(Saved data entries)

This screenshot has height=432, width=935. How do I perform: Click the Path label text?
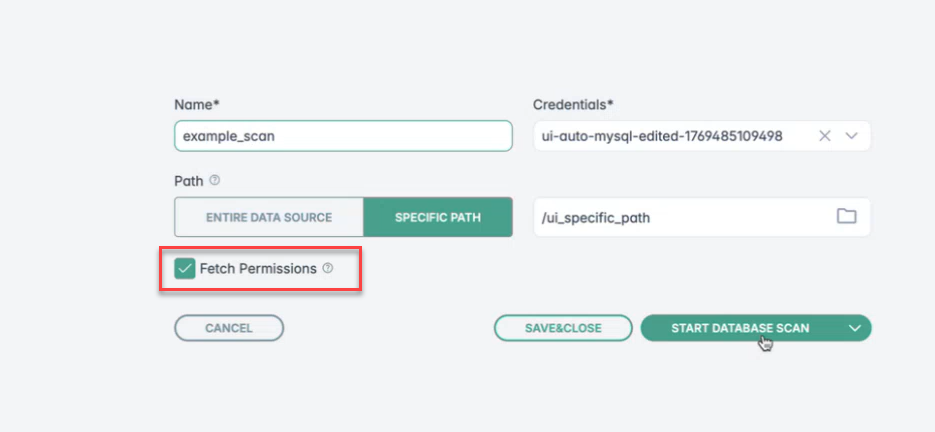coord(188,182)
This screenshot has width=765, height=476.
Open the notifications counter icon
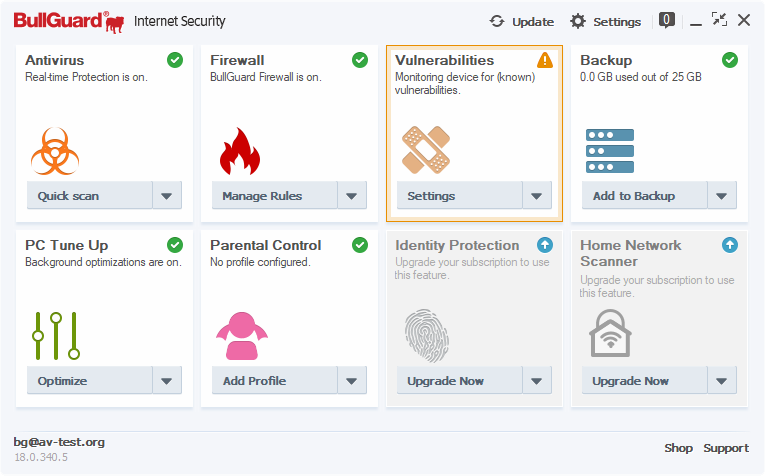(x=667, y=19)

Your assignment
All of the records need to be restated word for word, but not the pictures.

Answer to this problem
This screenshot has height=432, width=935. How do I perform: Click the Path label text?
coord(188,182)
This screenshot has width=765, height=476.
Open the notifications counter icon
(x=667, y=19)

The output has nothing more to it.